WRITTEN EXERCISE: Count the lines in the listing below that contain the string "arrow". Reply with the number only.

THE DATA:
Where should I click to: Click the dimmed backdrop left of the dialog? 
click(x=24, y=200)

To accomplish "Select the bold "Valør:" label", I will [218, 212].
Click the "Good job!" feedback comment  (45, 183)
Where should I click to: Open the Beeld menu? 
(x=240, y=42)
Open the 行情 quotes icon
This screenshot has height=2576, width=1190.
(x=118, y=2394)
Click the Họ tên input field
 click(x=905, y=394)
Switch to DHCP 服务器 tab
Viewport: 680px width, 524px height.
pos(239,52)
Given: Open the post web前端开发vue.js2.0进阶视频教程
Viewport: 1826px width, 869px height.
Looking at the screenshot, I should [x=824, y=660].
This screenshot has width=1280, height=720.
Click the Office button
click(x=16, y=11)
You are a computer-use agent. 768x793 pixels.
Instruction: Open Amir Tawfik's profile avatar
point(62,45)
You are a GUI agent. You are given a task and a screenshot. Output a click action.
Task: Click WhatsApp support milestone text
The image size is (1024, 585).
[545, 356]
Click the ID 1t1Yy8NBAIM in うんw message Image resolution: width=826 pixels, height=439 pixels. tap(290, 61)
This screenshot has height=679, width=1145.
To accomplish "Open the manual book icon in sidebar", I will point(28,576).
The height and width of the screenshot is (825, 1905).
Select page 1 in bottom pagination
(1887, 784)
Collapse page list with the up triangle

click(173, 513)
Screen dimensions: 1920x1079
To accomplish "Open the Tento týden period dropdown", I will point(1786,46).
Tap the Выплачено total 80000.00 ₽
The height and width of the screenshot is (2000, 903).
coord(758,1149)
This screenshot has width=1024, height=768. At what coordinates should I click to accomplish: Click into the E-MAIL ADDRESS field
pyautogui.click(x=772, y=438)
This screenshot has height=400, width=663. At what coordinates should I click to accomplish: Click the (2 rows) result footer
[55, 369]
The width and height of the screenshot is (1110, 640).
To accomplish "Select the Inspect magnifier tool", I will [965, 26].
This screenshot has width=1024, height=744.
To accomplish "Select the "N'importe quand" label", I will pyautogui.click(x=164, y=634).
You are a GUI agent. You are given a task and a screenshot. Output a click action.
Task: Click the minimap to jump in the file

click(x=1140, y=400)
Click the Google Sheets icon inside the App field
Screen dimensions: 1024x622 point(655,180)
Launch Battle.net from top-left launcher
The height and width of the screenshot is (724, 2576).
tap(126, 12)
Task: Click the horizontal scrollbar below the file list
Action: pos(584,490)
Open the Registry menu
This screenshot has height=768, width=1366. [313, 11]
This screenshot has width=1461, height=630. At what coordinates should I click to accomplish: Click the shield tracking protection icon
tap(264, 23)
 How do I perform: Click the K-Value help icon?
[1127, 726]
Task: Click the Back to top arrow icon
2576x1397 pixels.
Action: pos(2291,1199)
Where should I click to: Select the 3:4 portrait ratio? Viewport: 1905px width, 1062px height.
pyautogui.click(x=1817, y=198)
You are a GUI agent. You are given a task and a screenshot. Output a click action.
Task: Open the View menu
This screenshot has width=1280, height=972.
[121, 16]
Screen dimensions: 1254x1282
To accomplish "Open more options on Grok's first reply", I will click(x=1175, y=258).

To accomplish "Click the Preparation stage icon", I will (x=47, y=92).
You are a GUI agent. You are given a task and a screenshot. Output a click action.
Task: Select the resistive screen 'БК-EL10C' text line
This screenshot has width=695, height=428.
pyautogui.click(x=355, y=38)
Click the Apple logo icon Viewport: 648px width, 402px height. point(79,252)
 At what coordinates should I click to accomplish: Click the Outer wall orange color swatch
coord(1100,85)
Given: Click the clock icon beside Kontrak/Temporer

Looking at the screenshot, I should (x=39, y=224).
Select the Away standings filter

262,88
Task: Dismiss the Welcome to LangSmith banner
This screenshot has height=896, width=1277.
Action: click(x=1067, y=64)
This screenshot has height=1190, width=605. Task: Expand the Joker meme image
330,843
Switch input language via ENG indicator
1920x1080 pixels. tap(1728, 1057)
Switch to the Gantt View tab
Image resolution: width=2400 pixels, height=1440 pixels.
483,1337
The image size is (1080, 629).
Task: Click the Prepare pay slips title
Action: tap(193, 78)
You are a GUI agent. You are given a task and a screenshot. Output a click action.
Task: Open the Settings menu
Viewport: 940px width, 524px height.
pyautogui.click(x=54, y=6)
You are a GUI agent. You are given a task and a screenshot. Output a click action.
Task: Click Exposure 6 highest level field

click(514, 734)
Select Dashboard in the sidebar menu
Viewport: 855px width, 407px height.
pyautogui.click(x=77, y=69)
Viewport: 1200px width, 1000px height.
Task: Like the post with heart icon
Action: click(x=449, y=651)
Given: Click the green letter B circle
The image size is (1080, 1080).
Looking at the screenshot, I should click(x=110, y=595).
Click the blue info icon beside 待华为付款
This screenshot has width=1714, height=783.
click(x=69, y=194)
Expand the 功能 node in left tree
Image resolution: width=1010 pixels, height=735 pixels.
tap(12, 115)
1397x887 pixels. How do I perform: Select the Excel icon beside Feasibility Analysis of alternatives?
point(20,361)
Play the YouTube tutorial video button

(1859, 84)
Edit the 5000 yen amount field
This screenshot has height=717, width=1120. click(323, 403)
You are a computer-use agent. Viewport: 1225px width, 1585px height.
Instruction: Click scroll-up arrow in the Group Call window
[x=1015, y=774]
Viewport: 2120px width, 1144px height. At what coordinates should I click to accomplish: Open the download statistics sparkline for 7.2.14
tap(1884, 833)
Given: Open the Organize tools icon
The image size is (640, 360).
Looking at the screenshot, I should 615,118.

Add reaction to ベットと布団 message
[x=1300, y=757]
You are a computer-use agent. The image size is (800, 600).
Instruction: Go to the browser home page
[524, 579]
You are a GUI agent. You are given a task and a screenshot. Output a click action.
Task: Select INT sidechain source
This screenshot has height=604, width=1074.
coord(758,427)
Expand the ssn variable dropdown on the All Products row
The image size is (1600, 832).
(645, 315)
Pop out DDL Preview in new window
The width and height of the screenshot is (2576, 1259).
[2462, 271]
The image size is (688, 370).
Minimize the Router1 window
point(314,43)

SOLUTION TO THE PROBLEM: 2